● **ASSIGNMENT**: For the material below, return exactly the lines starting at the one holding "Directory (240, 1587)" and ending at the one holding "[Beauty Bible 2020 Best", counting both as part of the range.

● **SUPPLIED MATERIAL**:

"""

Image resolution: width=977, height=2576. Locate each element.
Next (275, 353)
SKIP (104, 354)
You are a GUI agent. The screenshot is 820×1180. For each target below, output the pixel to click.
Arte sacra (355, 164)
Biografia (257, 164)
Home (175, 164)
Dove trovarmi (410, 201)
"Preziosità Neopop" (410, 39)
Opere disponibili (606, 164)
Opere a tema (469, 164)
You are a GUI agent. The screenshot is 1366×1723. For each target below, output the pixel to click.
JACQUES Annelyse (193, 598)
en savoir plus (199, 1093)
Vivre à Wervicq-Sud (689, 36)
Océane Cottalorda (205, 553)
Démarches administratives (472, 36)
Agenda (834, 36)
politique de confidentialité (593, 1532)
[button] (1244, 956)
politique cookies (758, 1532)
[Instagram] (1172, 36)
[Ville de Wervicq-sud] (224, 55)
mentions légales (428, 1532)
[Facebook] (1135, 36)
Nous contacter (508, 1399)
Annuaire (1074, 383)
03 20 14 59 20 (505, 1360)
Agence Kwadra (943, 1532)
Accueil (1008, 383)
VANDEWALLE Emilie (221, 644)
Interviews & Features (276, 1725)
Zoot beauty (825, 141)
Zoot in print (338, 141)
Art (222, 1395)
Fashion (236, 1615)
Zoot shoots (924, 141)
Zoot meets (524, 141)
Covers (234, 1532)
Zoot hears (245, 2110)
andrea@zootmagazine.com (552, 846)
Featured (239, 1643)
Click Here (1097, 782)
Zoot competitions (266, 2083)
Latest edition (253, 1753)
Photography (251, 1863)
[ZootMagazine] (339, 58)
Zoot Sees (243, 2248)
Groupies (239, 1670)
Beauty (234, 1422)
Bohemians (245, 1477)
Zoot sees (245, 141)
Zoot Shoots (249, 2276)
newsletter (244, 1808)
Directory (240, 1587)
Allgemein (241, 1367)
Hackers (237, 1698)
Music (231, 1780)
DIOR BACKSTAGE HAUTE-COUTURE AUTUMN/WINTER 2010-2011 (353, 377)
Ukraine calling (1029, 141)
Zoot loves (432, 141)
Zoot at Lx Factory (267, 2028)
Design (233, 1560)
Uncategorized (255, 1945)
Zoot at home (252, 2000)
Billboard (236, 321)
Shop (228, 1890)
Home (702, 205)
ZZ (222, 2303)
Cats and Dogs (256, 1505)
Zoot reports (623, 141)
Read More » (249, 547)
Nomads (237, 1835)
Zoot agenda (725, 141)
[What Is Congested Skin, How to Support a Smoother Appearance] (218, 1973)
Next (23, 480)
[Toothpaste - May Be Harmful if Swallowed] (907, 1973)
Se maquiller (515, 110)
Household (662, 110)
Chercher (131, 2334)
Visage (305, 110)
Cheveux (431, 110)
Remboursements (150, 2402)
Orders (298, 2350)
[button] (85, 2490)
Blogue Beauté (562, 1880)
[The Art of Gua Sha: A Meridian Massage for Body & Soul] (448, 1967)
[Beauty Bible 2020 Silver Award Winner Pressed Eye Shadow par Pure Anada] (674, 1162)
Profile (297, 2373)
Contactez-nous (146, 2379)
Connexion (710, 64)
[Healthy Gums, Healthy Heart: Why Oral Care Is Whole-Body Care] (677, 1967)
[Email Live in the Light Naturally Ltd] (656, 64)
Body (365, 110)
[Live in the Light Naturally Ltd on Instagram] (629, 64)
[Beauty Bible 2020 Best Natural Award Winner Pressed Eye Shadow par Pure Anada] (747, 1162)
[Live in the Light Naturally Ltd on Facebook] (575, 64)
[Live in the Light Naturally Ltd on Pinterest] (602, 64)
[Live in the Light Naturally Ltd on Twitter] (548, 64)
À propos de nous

"""

● **FINISHED TASK**:
Directory (240, 1587)
Allgemein (241, 1367)
Hackers (237, 1698)
Music (231, 1780)
DIOR BACKSTAGE HAUTE-COUTURE AUTUMN/WINTER 2010-2011 (353, 377)
Ukraine calling (1029, 141)
Zoot loves (432, 141)
Zoot at Lx Factory (267, 2028)
Design (233, 1560)
Uncategorized (255, 1945)
Zoot at home (252, 2000)
Billboard (236, 321)
Shop (228, 1890)
Home (702, 205)
ZZ (222, 2303)
Cats and Dogs (256, 1505)
Zoot reports (623, 141)
Read More » (249, 547)
Nomads (237, 1835)
Zoot agenda (725, 141)
[What Is Congested Skin, How to Support a Smoother Appearance] (218, 1973)
Next (23, 480)
[Toothpaste - May Be Harmful if Swallowed] (907, 1973)
Se maquiller (515, 110)
Household (662, 110)
Chercher (131, 2334)
Visage (305, 110)
Cheveux (431, 110)
Remboursements (150, 2402)
Orders (298, 2350)
[button] (85, 2490)
Blogue Beauté (562, 1880)
[The Art of Gua Sha: A Meridian Massage for Body & Soul] (448, 1967)
[Beauty Bible 2020 Silver Award Winner Pressed Eye Shadow par Pure Anada] (674, 1162)
Profile (297, 2373)
Contactez-nous (146, 2379)
Connexion (710, 64)
[Healthy Gums, Healthy Heart: Why Oral Care Is Whole-Body Care] (677, 1967)
[Email Live in the Light Naturally Ltd] (656, 64)
Body (365, 110)
[Live in the Light Naturally Ltd on Instagram] (629, 64)
[Beauty Bible 2020 Best Natural Award Winner Pressed Eye Shadow par Pure Anada] (747, 1162)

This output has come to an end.